* **TASK BRIEF**: Please convert the records, from the line with "Task: Click the" through the end of the records, into a numbered list. Leave out blank lines and the pictures.

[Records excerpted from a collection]
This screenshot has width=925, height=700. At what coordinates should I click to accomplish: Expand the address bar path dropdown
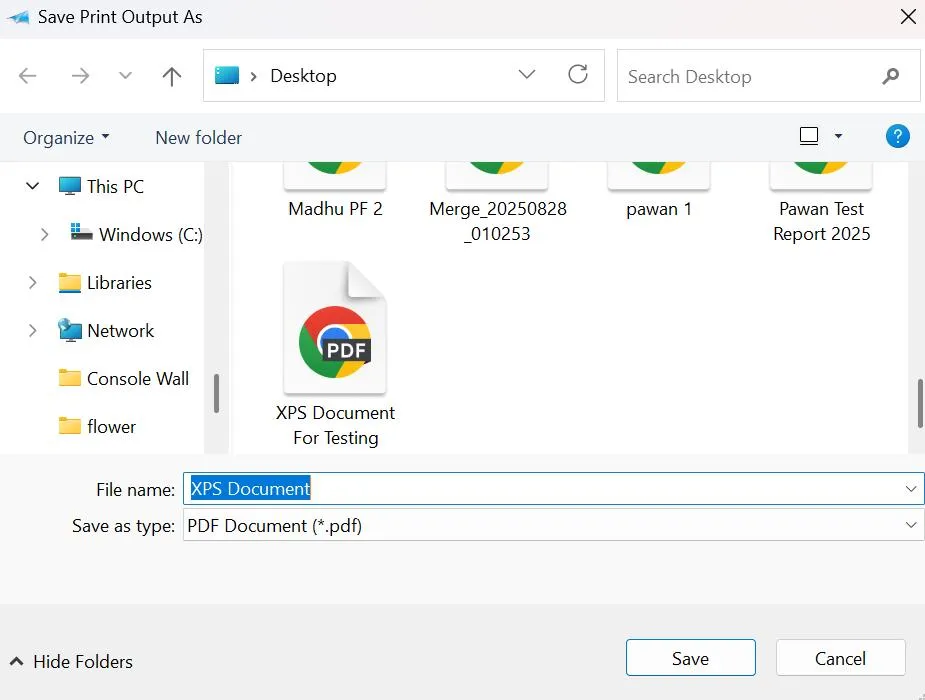point(527,75)
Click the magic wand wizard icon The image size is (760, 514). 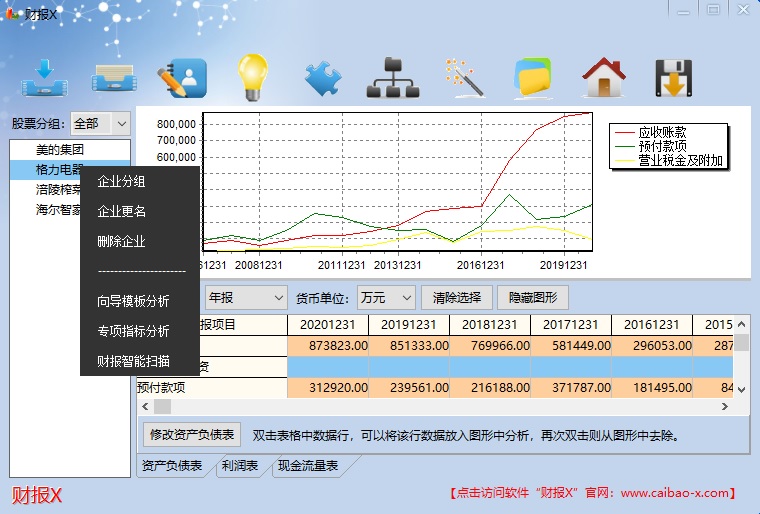tap(464, 77)
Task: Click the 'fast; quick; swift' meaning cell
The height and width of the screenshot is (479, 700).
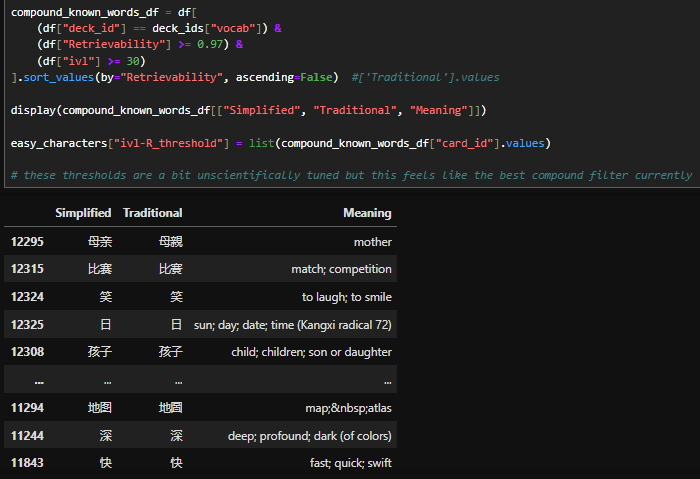Action: pyautogui.click(x=350, y=463)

* **ANSWER FOR THIS EXERCISE**:
1. Task: Click the 'fast; quick; swift' meaning cell
2. The height and width of the screenshot is (479, 700).
3. Action: pyautogui.click(x=350, y=463)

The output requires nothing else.